计算列表中负数的出现次数

Question

I'm trying to learn LC-3 assembly and am looking at the below example:

        .orig   x3100   
        ADD R3, R0, #0  ;copy R0 into R3
        AND R1, R1, #0  ;clear count

        ADD R3, R3, #0  ;test for Neg
        BRZP NEXT       ;count if Neg
        ADD R1, R1, #1

NEXT    AND R2, R2, #0  ;check remaining 15 bits
        ADD R2, R2, #-15
LOOP    ADD R3, R3, R3  ;shift R3 left
        BRZP AGAIN      ;count if Neg
        ADD R1, R1, #1
AGAIN   ADD R2, R2, #1  ;loop until done
        BRN LOOP

There's a couple points I don't quite understand:

ADD R3, R3, #0 ;test for Neg

I don't see how this is testing for a negative value: I'm reading it as it adds nothing to R3, ie it does nothing. The following line as well, I don't quite understand what it's doing with BRZP .

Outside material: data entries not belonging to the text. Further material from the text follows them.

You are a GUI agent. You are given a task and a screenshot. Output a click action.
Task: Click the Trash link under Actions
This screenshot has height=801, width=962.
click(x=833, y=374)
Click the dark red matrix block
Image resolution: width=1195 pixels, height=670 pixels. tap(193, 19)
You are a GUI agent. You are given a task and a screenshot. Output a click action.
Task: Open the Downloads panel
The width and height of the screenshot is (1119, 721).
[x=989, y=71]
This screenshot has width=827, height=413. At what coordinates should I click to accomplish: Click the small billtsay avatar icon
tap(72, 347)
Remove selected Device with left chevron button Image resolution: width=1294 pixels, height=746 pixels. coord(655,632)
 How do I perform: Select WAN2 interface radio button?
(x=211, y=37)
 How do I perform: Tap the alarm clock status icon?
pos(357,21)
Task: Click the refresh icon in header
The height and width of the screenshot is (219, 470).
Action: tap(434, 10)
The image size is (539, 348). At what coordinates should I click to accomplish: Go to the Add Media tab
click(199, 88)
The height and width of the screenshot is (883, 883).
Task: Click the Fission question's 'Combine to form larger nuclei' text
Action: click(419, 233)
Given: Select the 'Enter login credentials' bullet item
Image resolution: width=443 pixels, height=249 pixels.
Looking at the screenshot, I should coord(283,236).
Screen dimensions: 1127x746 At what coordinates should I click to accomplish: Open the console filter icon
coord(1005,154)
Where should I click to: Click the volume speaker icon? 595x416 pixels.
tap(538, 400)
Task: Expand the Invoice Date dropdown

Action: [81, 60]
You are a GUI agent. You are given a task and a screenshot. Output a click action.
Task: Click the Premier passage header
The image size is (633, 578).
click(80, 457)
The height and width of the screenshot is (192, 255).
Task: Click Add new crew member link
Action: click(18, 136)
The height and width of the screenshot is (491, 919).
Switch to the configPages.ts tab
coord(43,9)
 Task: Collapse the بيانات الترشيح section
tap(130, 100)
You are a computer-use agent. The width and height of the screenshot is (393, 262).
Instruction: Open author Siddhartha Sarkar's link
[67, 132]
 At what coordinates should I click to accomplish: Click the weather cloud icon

I want to change this example to instead check from a list of integers:

INTEGERS    .fill    84
            .fill    -2
            .fill    -13
            .fill    4
            .fill    -4

In the above, there's three negative integers, so the count (R1) would then be 3 at program end. How would I do this?

Answer 1

I assume ADD R3, R3, #0 ;test for Neg sets flags based on the result, so the conditional branch will be based on the result that ADD stores into R3 .

As Jester points out, it seems to be looping on counting set bits in a single integer, using add r3,r3,r3 to left-shift it and set flags.

---

I don't know lc3 specifically, but it looks like you could save an instruction by clearing the counter and having the ADD R3, R0, #0 ;copy R0 into R3 take care of setting flags initially.

LC3 doesn't have mov instructions, I take it. You copy data around by adding an immediate zero, since unlike x86, it uses 3-operand instructions where the dest doesn't have to be one of the src instructions.